**Instructions for the task**
From the listing below, pull out each line that contains the string "This" and copy it unchanged.

[Item coordinate data]
-.-.-

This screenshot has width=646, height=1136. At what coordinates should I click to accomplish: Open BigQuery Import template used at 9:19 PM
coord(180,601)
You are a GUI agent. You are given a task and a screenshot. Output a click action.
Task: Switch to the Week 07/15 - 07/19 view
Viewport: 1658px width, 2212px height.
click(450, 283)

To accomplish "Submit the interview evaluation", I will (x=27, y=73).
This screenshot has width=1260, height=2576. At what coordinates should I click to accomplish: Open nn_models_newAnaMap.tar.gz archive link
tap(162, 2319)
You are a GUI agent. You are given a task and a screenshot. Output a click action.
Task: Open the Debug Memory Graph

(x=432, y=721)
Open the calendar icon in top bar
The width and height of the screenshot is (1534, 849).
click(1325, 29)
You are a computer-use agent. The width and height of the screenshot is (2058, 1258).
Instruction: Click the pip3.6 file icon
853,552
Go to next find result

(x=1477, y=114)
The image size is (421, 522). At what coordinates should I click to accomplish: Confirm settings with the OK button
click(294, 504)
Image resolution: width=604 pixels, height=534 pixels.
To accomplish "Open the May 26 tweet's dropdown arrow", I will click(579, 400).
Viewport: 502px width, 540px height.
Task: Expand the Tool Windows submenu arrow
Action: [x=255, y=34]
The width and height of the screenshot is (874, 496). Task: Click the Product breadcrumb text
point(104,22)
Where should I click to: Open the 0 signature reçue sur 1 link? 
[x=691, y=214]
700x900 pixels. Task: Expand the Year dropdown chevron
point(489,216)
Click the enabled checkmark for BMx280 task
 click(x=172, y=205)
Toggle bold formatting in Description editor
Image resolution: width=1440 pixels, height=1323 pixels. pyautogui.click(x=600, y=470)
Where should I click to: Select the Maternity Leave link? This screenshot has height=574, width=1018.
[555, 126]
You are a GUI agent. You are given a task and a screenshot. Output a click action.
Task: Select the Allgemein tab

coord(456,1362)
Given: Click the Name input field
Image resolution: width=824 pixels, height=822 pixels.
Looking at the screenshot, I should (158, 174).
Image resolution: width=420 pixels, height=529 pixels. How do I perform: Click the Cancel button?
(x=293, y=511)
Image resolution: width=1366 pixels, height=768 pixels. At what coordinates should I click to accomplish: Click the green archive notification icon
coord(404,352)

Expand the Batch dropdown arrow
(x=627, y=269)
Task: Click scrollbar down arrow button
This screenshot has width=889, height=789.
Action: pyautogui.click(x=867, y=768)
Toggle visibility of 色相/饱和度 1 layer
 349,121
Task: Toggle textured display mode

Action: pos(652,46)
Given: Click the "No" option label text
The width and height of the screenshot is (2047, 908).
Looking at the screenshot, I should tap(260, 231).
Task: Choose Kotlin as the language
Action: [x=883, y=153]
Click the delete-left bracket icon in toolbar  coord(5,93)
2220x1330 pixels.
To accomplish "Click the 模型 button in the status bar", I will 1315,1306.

-.-.-

**Expected answer**
This screenshot has width=646, height=1136. At what coordinates should I click to accomplish: Open BigQuery Import template used at 9:19 PM
This screenshot has width=1260, height=2576. At what coordinates should I click to accomplish: Open nn_models_newAnaMap.tar.gz archive link
Where should I click to: Select the Maternity Leave link? This screenshot has height=574, width=1018.
This screenshot has width=889, height=789.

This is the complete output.